Boyle contended that climate change is the next global catastrophe.
He compared current coverage of climate change to early coverage of the HIV/AIDS pandemic in South Africa when aids denialism predominated.
Boyle argued that from a media perspective, he would not want to take positions on climate change. He would rather tell the story and let the positions emerge.
Boyle made these remarks at a roundtable discussion, which sought to ascertain how the South African media is reporting on climate change in the run up to COP17. The roundtable was co-hosted by the Friedrich Ebert Stiftung South Africa Office and the South African Civil Society Information Service. It took place on November 11, 2011.

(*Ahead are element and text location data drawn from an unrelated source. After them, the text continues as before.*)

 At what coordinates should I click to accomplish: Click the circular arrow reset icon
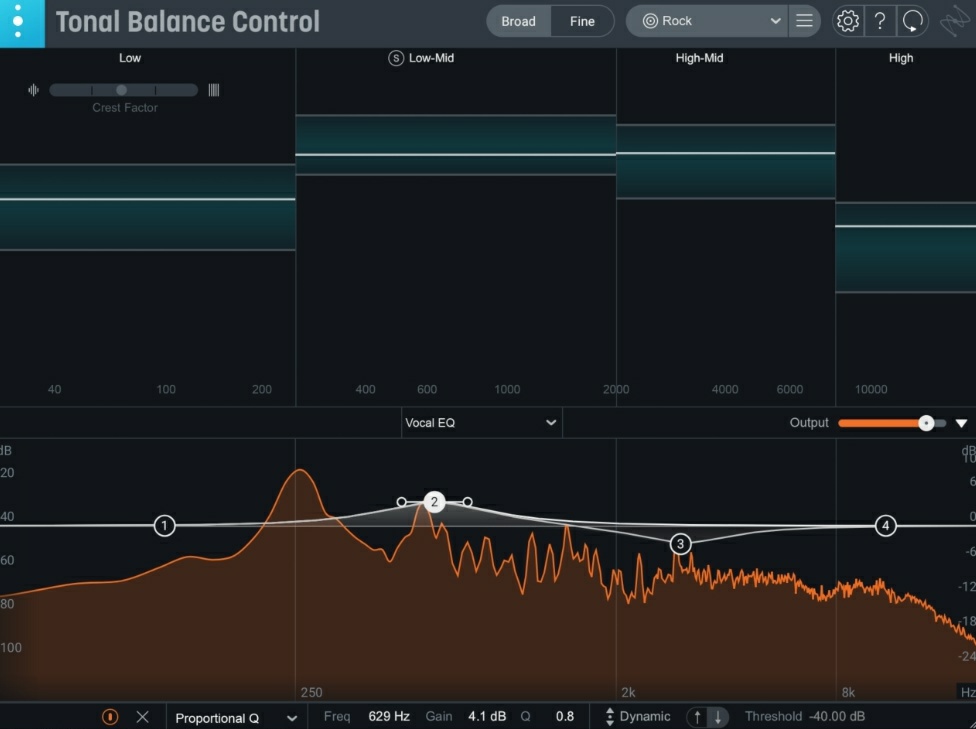tap(912, 21)
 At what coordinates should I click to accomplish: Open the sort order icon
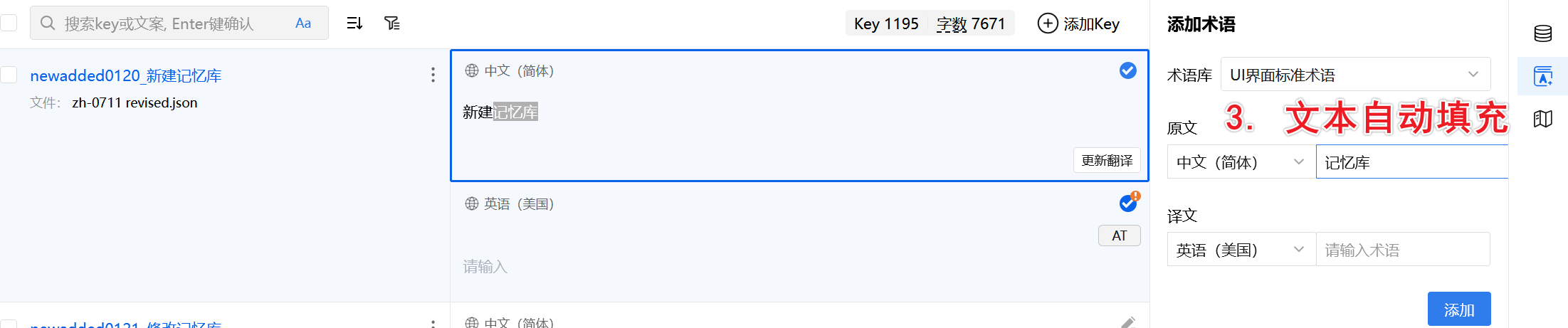click(x=354, y=23)
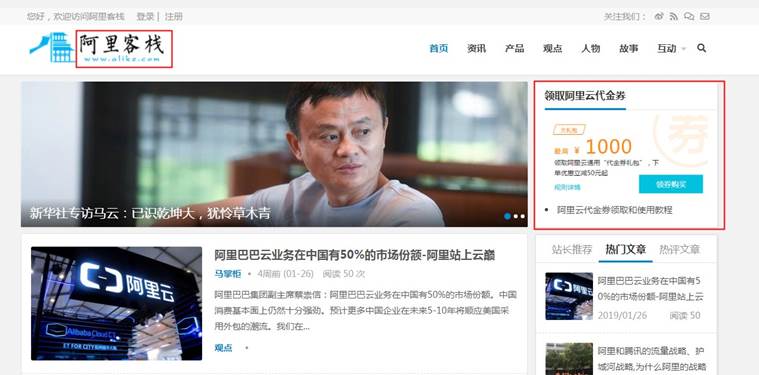Expand the 互动 dropdown menu
Image resolution: width=759 pixels, height=375 pixels.
coord(671,48)
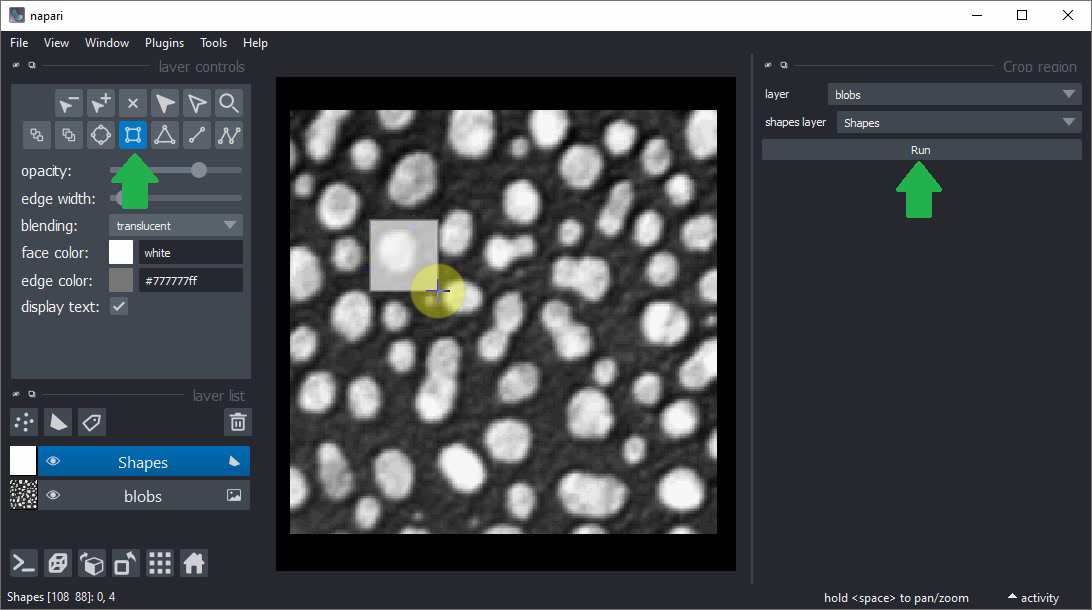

Keynote speakers at the event included: Brendan Boyle (Editor, Daily Dispatch), Sue Blaine (Environment and Development Editor, Business Day), Prof. Herman Wasserman, (Deputy Head of the School of Journalism and Media Studies at Rhodes University), Bobby Peek (Director, Groundwork) and Saliem Fakier (Head of the Living Planet Unit at the World Wildlife Fund and SACSIS columnist).